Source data
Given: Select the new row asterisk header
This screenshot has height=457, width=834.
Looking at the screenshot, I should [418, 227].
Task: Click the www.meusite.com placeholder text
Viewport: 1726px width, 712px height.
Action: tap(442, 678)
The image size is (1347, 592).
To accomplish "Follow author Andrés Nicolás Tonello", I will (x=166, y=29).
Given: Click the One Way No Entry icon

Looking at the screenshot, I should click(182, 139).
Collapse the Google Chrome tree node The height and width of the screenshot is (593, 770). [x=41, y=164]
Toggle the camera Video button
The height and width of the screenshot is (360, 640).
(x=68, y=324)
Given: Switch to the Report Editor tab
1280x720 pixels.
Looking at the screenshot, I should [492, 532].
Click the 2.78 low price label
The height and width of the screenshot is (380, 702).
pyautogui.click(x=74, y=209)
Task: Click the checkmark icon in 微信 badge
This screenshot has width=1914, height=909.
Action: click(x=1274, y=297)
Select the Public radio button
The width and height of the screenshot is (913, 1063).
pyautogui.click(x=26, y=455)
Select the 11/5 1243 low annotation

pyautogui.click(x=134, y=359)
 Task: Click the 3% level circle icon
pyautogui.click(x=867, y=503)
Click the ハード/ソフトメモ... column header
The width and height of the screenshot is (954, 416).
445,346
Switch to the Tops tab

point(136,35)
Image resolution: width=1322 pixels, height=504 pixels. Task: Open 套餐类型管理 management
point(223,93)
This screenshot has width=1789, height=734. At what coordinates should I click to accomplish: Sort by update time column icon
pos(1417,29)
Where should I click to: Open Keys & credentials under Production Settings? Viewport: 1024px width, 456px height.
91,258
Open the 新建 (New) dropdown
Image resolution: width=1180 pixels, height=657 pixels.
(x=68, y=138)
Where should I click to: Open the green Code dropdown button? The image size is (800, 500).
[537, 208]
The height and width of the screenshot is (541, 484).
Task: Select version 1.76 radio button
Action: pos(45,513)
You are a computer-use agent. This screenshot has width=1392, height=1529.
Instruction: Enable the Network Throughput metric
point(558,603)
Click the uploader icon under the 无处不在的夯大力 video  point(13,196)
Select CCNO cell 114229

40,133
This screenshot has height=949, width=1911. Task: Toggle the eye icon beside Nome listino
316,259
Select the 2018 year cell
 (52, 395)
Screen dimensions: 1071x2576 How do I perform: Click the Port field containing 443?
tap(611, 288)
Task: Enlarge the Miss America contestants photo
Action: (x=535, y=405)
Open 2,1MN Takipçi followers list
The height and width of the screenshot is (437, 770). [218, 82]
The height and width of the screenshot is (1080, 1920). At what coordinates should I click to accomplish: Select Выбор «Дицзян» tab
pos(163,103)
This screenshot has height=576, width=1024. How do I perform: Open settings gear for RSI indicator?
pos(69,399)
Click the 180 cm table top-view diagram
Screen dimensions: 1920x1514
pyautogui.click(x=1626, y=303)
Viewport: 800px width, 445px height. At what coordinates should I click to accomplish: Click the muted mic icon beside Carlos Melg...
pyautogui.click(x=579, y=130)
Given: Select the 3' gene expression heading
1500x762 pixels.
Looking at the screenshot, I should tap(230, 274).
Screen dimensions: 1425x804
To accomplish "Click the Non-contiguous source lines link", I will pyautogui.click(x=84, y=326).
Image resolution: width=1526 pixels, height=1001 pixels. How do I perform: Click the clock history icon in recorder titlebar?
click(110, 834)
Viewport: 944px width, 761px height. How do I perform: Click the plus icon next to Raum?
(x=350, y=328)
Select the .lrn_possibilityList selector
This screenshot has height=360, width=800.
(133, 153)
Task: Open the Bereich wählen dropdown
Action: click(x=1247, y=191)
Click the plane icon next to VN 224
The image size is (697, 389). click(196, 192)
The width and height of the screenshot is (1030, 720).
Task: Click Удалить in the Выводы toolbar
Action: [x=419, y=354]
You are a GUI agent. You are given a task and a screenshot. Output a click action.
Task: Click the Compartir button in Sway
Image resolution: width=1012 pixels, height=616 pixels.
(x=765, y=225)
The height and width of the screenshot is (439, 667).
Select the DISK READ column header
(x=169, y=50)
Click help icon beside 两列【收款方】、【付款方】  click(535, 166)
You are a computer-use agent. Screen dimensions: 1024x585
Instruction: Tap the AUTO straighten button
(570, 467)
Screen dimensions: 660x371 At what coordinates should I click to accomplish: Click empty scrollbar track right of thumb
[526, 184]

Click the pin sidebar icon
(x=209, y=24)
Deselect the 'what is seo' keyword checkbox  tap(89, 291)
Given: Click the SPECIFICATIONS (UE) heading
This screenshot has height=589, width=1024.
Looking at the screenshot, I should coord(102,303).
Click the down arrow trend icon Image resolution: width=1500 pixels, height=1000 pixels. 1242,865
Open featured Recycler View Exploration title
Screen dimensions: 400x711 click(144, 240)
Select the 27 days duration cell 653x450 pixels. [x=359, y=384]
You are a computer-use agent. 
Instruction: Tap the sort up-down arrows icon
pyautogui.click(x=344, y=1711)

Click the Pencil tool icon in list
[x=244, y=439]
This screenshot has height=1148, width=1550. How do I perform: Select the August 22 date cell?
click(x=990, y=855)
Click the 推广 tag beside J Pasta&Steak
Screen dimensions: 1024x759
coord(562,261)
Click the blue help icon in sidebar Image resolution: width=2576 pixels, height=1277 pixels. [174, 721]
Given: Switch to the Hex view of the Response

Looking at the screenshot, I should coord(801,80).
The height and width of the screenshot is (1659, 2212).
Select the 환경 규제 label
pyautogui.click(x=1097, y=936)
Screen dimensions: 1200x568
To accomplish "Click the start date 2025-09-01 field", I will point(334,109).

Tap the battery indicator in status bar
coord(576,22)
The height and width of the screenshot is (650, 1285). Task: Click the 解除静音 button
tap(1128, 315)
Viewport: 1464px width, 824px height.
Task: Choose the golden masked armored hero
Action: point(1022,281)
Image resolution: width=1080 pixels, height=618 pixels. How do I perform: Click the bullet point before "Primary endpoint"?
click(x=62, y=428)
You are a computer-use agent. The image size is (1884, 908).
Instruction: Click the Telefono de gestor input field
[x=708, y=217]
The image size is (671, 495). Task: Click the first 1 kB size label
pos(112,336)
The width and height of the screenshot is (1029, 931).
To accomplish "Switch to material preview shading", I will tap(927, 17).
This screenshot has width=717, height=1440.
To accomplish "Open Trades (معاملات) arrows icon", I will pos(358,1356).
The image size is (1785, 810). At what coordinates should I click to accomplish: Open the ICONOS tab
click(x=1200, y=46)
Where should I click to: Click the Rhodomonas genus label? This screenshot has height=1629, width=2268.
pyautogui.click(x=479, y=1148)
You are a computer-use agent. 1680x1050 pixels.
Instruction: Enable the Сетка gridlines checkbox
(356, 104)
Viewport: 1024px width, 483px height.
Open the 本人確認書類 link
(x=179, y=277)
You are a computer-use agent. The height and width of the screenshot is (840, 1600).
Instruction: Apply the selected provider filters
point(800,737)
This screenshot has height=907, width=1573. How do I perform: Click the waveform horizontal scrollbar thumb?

**The problem**
Reproduce each record above exactly, keeping every word as it stands.

**Exercise result**
Given: Select the new row asterisk header
This screenshot has height=457, width=834.
Looking at the screenshot, I should [418, 227].
Task: Click the www.meusite.com placeholder text
Viewport: 1726px width, 712px height.
Action: tap(442, 678)
The image size is (1347, 592).
To accomplish "Follow author Andrés Nicolás Tonello", I will (x=166, y=29).
Given: Click the One Way No Entry icon

Looking at the screenshot, I should click(182, 139).
Collapse the Google Chrome tree node The height and width of the screenshot is (593, 770). [x=41, y=164]
Toggle the camera Video button
The height and width of the screenshot is (360, 640).
(x=68, y=324)
Given: Switch to the Report Editor tab
1280x720 pixels.
Looking at the screenshot, I should [492, 532].
Click the 2.78 low price label
The height and width of the screenshot is (380, 702).
pyautogui.click(x=74, y=209)
Task: Click the checkmark icon in 微信 badge
This screenshot has width=1914, height=909.
Action: click(x=1274, y=297)
Select the Public radio button
The width and height of the screenshot is (913, 1063).
pyautogui.click(x=26, y=455)
Select the 11/5 1243 low annotation

pyautogui.click(x=134, y=359)
 Task: Click the 3% level circle icon
pyautogui.click(x=867, y=503)
Click the ハード/ソフトメモ... column header
The width and height of the screenshot is (954, 416).
445,346
Switch to the Tops tab

point(136,35)
Image resolution: width=1322 pixels, height=504 pixels. Task: Open 套餐类型管理 management
point(223,93)
This screenshot has width=1789, height=734. At what coordinates should I click to accomplish: Sort by update time column icon
pos(1417,29)
Where should I click to: Open Keys & credentials under Production Settings? Viewport: 1024px width, 456px height.
91,258
Open the 新建 (New) dropdown
Image resolution: width=1180 pixels, height=657 pixels.
(x=68, y=138)
Where should I click to: Open the green Code dropdown button? The image size is (800, 500).
[537, 208]
The height and width of the screenshot is (541, 484).
Task: Select version 1.76 radio button
Action: pos(45,513)
You are a computer-use agent. This screenshot has width=1392, height=1529.
Instruction: Enable the Network Throughput metric
point(558,603)
Click the uploader icon under the 无处不在的夯大力 video  point(13,196)
Select CCNO cell 114229

40,133
This screenshot has height=949, width=1911. Task: Toggle the eye icon beside Nome listino
316,259
Select the 2018 year cell
 (52, 395)
Screen dimensions: 1071x2576 How do I perform: Click the Port field containing 443?
tap(611, 288)
Task: Enlarge the Miss America contestants photo
Action: (x=535, y=405)
Open 2,1MN Takipçi followers list
The height and width of the screenshot is (437, 770). [218, 82]
The height and width of the screenshot is (1080, 1920). At what coordinates should I click to accomplish: Select Выбор «Дицзян» tab
pos(163,103)
This screenshot has height=576, width=1024. How do I perform: Open settings gear for RSI indicator?
pos(69,399)
Click the 180 cm table top-view diagram
Screen dimensions: 1920x1514
pyautogui.click(x=1626, y=303)
Viewport: 800px width, 445px height. At what coordinates should I click to accomplish: Click the muted mic icon beside Carlos Melg...
pyautogui.click(x=579, y=130)
Given: Select the 3' gene expression heading
1500x762 pixels.
Looking at the screenshot, I should tap(230, 274).
Screen dimensions: 1425x804
To accomplish "Click the Non-contiguous source lines link", I will pyautogui.click(x=84, y=326).
Image resolution: width=1526 pixels, height=1001 pixels. How do I perform: Click the clock history icon in recorder titlebar?
click(110, 834)
Viewport: 944px width, 761px height. How do I perform: Click the plus icon next to Raum?
(x=350, y=328)
Select the .lrn_possibilityList selector
This screenshot has height=360, width=800.
(133, 153)
Task: Open the Bereich wählen dropdown
Action: click(x=1247, y=191)
Click the plane icon next to VN 224
The image size is (697, 389). click(196, 192)
The width and height of the screenshot is (1030, 720).
Task: Click Удалить in the Выводы toolbar
Action: [x=419, y=354]
You are a GUI agent. You are given a task and a screenshot. Output a click action.
Task: Click the Compartir button in Sway
Image resolution: width=1012 pixels, height=616 pixels.
(x=765, y=225)
The height and width of the screenshot is (439, 667).
Select the DISK READ column header
(x=169, y=50)
Click help icon beside 两列【收款方】、【付款方】  click(535, 166)
You are a computer-use agent. Screen dimensions: 1024x585
Instruction: Tap the AUTO straighten button
(570, 467)
Screen dimensions: 660x371 At what coordinates should I click to accomplish: Click empty scrollbar track right of thumb
[526, 184]

Click the pin sidebar icon
(x=209, y=24)
Deselect the 'what is seo' keyword checkbox  tap(89, 291)
Given: Click the SPECIFICATIONS (UE) heading
This screenshot has height=589, width=1024.
Looking at the screenshot, I should coord(102,303).
Click the down arrow trend icon Image resolution: width=1500 pixels, height=1000 pixels. 1242,865
Open featured Recycler View Exploration title
Screen dimensions: 400x711 click(144, 240)
Select the 27 days duration cell 653x450 pixels. [x=359, y=384]
You are a computer-use agent. 
Instruction: Tap the sort up-down arrows icon
pyautogui.click(x=344, y=1711)

Click the Pencil tool icon in list
[x=244, y=439]
This screenshot has height=1148, width=1550. How do I perform: Select the August 22 date cell?
click(x=990, y=855)
Click the 推广 tag beside J Pasta&Steak
Screen dimensions: 1024x759
coord(562,261)
Click the blue help icon in sidebar Image resolution: width=2576 pixels, height=1277 pixels. [174, 721]
Given: Switch to the Hex view of the Response

Looking at the screenshot, I should coord(801,80).
The height and width of the screenshot is (1659, 2212).
Select the 환경 규제 label
pyautogui.click(x=1097, y=936)
Screen dimensions: 1200x568
To accomplish "Click the start date 2025-09-01 field", I will point(334,109).

Tap the battery indicator in status bar
coord(576,22)
The height and width of the screenshot is (650, 1285). Task: Click the 解除静音 button
tap(1128, 315)
Viewport: 1464px width, 824px height.
Task: Choose the golden masked armored hero
Action: point(1022,281)
Image resolution: width=1080 pixels, height=618 pixels. How do I perform: Click the bullet point before "Primary endpoint"?
click(x=62, y=428)
You are a computer-use agent. The image size is (1884, 908).
Instruction: Click the Telefono de gestor input field
[x=708, y=217]
The image size is (671, 495). Task: Click the first 1 kB size label
pos(112,336)
The width and height of the screenshot is (1029, 931).
To accomplish "Switch to material preview shading", I will tap(927, 17).
This screenshot has width=717, height=1440.
To accomplish "Open Trades (معاملات) arrows icon", I will pos(358,1356).
The image size is (1785, 810). At what coordinates should I click to accomplish: Open the ICONOS tab
click(x=1200, y=46)
Where should I click to: Click the Rhodomonas genus label? This screenshot has height=1629, width=2268.
pyautogui.click(x=479, y=1148)
You are a computer-use agent. 1680x1050 pixels.
Instruction: Enable the Сетка gridlines checkbox
(356, 104)
Viewport: 1024px width, 483px height.
Open the 本人確認書類 link
(x=179, y=277)
You are a computer-use agent. The height and width of the screenshot is (840, 1600).
Instruction: Apply the selected provider filters
point(800,737)
This screenshot has height=907, width=1573. How do I perform: Click the waveform horizontal scrollbar thumb?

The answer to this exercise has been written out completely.